One Good Day Does Not Make A Trend – Market Still Needs Time

Posted by Pete Stolcers on March 09

The S&P 500 will open 40 points higher this morning. There wasn’t much in the way of incremental news, but the US 10-year Treasury Note has bounced off of the one-year low. Interest rates have been rising steadily and any pause will be market friendly. Given the recent volatility, I still believe that we will see two-sided price action and swings within a wide trading range.

On a weekly chart the TLT has established support just above the 200-week moving average. Dovish comments from the Fed have been supported by the Treasury Secretary. Janet Yellen was the former Fed Chairman and she believes that the $1.9 trillion stimulus bill will not have a material impact on inflation. This is consistent with inflation adjusted bonds (TIPS) and they currently have an implied inflation rate of 2% (Fed target).

New Coronavirus cases are decreasing and states are reopening their economies.

The stimulus bill is likely to be passed by the House on Wednesday and the bill could be signed by the end of the week. That means that the long-awaited stimulus checks could be received in the next 10 days or so. This stimulus bill will keep sellers at bay.

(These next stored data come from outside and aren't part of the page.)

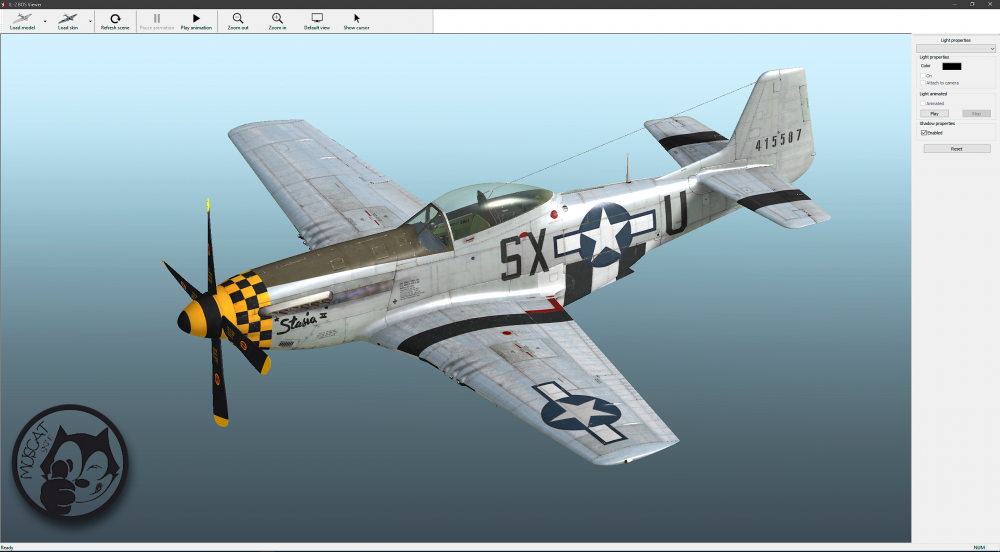This screenshot has height=552, width=1000.
Task: Click the Load skin airplane icon
Action: [68, 19]
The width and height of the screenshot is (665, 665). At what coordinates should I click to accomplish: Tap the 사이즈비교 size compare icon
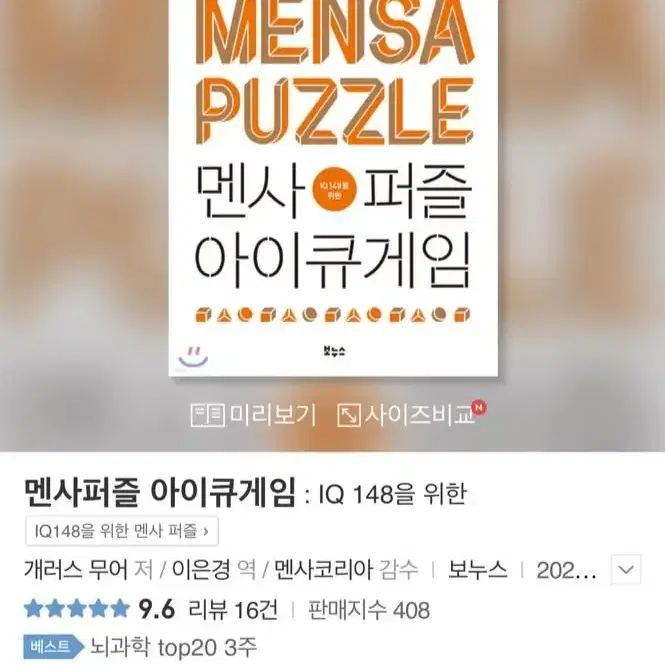click(349, 415)
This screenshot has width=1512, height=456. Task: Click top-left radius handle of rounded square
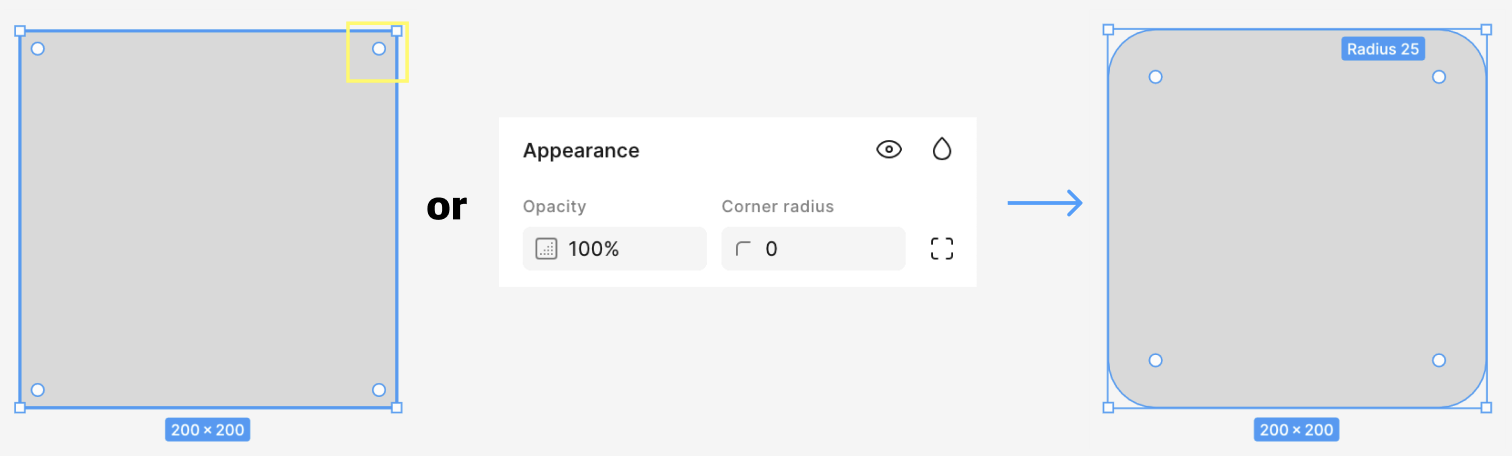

Stocks are currently priced for a massive economic rebound and I consider them to be “rich”. It will take at least a few months for profits to catch up to current valuations. During the next few months I expect to see plenty of market fluctuations, but they should start to subside. Once the volatility decreases it will be time to consider bullish swing trades. In the last few weeks we have seen heavy selling and I don’t expect that to disappear overnight.

The rally this morning will be about 20 S&P points from the downward sloping trend line that started a month ago. SPY $389 is a resistance level I will be watching. A month ago I thought that a buying climax was possible and after the heavy selling we’ve seen the last few weeks I believe that is less likely.

Swing traders should remain in cash. This is a bounce; don’t bite on the first move higher. We’ve seen lots of nasty days where it felt like the bottom was going to fall out and we’ve seen lots of days where it seemed like the market was going to rocket higher. It’s important to put this move into context and to look at the mixed candles on the daily charts. I have been shaken out of bullish positions and I will patiently wait for clarity. When I see constructive price action I will start to sell out of the money bullish put spreads. One good day does not make a trend.

Day traders need to wait for the bid to be tested this morning. Opening gaps higher are typically tested and there is no need to chase stocks. The stimulus bill is already priced in and the bounce in TLT is just one bar. There wasn’t any incremental news overnight. If the market retraces early in the day you’ll have an opportunity to identify relative strength. If this is a “gap and go” rally I won’t participate to any great degree until we get a pullback. This is the lowest probability trading set up and I plan to be passive if we do not get a pullback on the open. If you rush in and buy stocks you could have the rug pulled out from under you and I won’t risk that. If the market holds the opening gains for 30 minutes (compression) I will use that opportunity to evaluate stocks. A market pullback would be more desirable. Heavy Buying and Relative Strength 30 will be your Option Stalker go to searches on the open.

Support is at the low from yesterday and resistance is at the high from yesterday.